Dr. Baharan Mirzasoleiman, Assistant Professor in the Department of Computer Science at UCLA, has been awarded the prestigious Okawa Research Foundation Grant for her groundbreaking work in sustainable training of foundation machine learning models. This competitive grant is presented to leading researchers who are making significant contributions to the fields of information and telecommunications.
Recent advancements in foundational machine learning models, such as GPT-4 (a language model) and CLIP (a vision-language model), have enabled a wide range of new applications, from personal assistants to breakthroughs in personalized medicine.
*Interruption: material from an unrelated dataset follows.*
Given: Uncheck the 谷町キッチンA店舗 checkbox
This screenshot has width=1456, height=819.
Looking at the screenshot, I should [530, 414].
However, training these foundation models demands vast amounts of data to ensure their high performance, resulting in significant financial and environmental costs. For instance, training a foundational model like GPT-3 involves multiple iterations, with just one training iteration consuming approximately 1287 MWh of electricity and generating 502 metric tons of CO2. Thisis comparable to the annual emissions of 112 gasoline-powered vehicles. This substantial carbon footprint poses serious challenges for the climate. Furthermore, projections suggest that by 2032, a single training cycle for large-scale foundational models could account for more than 1% of the US GDP, further exacerbating barriers to AI democratization and limiting the ability of smaller organizations to adopt these technologies.
Mirzasoleiman’s research proposal aims to address these challenges by developing a rigorous theoretical framework to significantly enhance the sustainability and efficiency of training foundational models. The focus will be on identifying small, high-quality subsets of training data that maintain model performance while drastically reducing the energy consumption and environmental impact of training processes.